- **Exercise tasks**
**A.** Transcribe the stretch of the article on the white groundhog from "That was the" through "in her identification.".
**B.** According to the article on the white groundhog, in which animals does the melanistic factor occur much more often?

- **Text shown**
=====
Mother Nature is full of surprises, and it’s not uncommon to see wild critters that just don’t seem to look like their peers.
That was the case recently, as Lynn Nickerson of Stockton Springs saw an animal waddling around near her house. Her friend snapped some photos, Nickerson sent them to me, and asked the obvious question: “I think this is a white groundhog. What do you think?”
I forwarded the photos to the Maine Department of Inland Fisheries and Wildlife, where wildlife biologist Kendall Marden took a look.
His assessment? Nickerson was correct in her identification.
“Definitely a ‘whistle-pig,’ or groundhog,” Marden wrote in a return email.
In a phone interview, Marden explained that individual animals of many species, including groundhogs, can be leucistic, or white in color.
“It’s a lack of pigmentation,” Marden explained. “We see a wide variety of that being displayed [in animals] over time. Sometimes they’re all white and have pigmentation, of sorts, in their eyes and their toenails.”
The groundhog in Nickerson’s pictures does have some pigmentation — in truly albino animals, the eyes will also be pink. This groundhog seems to have brown eyes.
Marden said the opposite condition — too much pigmentation — also crops up.
“The other condition that happens quite frequently [in a variety of species] is a black pigmentation, a melanistic phase,” he said. “[The animal] will be all black. That melanistic factor occurs much more often in squirrels.”
Marden said that while the more rare coloration of leucistic animals is interesting, it can make life more challenging for them.
“Especially with a small mammal or something like a partridge, which depends on its camouflage, it puts them at a much higher risk of predation,” Marden said. “They kind of stick out like a sore thumb. It’s tough to make a living.”
=====
- **Information given**

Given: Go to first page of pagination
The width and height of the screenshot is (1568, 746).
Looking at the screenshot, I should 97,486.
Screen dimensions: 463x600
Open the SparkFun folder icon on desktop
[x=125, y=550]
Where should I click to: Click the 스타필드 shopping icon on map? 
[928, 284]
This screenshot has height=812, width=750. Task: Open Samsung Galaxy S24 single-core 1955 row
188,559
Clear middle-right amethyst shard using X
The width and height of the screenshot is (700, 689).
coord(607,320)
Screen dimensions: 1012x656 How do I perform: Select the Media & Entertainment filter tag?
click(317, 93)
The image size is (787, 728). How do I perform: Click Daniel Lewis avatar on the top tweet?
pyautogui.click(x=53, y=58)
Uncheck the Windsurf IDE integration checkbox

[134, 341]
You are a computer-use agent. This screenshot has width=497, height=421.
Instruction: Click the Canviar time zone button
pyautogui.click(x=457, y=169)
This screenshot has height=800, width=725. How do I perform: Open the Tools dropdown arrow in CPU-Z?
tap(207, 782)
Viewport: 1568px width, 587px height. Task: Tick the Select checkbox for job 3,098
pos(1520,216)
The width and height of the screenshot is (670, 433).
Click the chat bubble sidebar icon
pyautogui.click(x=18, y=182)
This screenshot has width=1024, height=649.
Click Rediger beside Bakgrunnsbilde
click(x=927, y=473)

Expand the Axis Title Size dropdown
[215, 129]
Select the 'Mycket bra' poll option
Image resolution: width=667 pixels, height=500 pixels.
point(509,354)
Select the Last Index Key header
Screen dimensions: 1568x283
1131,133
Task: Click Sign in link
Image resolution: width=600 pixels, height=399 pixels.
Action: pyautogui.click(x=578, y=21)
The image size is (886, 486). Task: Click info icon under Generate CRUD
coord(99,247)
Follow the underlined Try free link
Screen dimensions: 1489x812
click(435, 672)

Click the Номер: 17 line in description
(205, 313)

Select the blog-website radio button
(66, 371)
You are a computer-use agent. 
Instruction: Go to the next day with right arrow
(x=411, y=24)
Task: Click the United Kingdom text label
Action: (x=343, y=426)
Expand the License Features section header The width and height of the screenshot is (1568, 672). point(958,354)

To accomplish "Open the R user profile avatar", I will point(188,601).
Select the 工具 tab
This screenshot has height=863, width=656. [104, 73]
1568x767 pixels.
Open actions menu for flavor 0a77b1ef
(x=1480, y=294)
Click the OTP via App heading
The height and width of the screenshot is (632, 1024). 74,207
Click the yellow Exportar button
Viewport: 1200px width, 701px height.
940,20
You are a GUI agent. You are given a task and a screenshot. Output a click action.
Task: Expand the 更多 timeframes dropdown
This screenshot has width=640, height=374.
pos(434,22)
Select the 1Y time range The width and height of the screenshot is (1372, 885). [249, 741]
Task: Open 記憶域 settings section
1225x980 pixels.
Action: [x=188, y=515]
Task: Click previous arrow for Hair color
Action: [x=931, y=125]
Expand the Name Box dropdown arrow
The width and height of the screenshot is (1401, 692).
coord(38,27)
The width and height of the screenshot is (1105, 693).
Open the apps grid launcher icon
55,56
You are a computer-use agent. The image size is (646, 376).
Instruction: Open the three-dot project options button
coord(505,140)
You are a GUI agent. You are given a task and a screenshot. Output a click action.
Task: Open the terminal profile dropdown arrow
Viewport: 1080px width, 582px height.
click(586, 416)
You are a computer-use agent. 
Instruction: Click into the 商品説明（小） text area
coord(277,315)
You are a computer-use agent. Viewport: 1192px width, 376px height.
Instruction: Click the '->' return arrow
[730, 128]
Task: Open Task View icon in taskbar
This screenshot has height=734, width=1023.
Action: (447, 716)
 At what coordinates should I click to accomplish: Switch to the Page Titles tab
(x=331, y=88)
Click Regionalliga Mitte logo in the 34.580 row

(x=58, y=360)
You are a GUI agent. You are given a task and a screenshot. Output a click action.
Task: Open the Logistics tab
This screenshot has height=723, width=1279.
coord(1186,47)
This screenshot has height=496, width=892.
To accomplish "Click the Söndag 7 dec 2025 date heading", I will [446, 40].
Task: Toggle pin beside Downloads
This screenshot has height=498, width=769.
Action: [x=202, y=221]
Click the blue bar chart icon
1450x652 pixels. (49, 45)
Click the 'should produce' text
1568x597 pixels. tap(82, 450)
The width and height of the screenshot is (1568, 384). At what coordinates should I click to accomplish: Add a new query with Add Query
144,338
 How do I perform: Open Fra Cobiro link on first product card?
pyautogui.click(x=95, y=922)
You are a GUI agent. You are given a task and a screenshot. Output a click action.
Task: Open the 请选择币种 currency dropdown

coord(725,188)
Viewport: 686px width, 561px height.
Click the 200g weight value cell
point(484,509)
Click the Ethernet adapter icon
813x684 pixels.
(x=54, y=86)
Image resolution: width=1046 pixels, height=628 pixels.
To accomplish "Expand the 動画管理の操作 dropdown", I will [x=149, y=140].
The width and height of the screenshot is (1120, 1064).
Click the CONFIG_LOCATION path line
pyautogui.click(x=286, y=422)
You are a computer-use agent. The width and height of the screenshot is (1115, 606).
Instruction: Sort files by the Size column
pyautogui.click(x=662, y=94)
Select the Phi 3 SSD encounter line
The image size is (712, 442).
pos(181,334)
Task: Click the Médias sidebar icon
=====
- **Answer section**
**A.**
That was the case recently, as Lynn Nickerson of Stockton Springs saw an animal waddling around near her house. Her friend snapped some photos, Nickerson sent them to me, and asked the obvious question: “I think this is a white groundhog. What do you think?”
I forwarded the photos to the Maine Department of Inland Fisheries and Wildlife, where wildlife biologist Kendall Marden took a look.
His assessment? Nickerson was correct in her identification.

**B.** Squirrels.